### Given information
· · · · · · ·
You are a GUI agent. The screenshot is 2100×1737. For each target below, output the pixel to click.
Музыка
· · · · · · ·
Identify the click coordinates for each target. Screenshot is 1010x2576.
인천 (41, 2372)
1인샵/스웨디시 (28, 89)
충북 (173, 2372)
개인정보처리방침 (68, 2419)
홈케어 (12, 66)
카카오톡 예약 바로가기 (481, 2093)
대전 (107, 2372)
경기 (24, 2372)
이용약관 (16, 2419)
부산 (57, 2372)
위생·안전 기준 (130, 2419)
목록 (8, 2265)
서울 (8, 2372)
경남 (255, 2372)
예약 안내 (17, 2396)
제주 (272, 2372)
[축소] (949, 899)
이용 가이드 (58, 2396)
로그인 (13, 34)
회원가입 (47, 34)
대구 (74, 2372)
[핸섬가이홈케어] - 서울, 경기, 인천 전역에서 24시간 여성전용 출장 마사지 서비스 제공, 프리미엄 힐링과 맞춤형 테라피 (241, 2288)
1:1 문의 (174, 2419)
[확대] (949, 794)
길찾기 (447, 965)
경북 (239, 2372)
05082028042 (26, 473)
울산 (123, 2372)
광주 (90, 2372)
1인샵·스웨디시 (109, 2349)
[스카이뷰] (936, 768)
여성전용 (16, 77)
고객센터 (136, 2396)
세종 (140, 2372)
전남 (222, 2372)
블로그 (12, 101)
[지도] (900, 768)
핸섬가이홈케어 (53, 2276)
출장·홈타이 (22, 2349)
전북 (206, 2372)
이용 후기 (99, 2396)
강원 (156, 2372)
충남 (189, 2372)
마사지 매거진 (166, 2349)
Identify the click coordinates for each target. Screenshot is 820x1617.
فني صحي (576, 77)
· · · · · · ·
### Your goal
From the material above, set down exactly the lines between the line holding "강원 (156, 2372)" and the line holding "فني صحي (576, 77)", inclusive. Include nothing else.

### Response area
강원 (156, 2372)
충남 (189, 2372)
마사지 매거진 (166, 2349)
Identify the click coordinates for each target. Screenshot is 820x1617.
فني صحي (576, 77)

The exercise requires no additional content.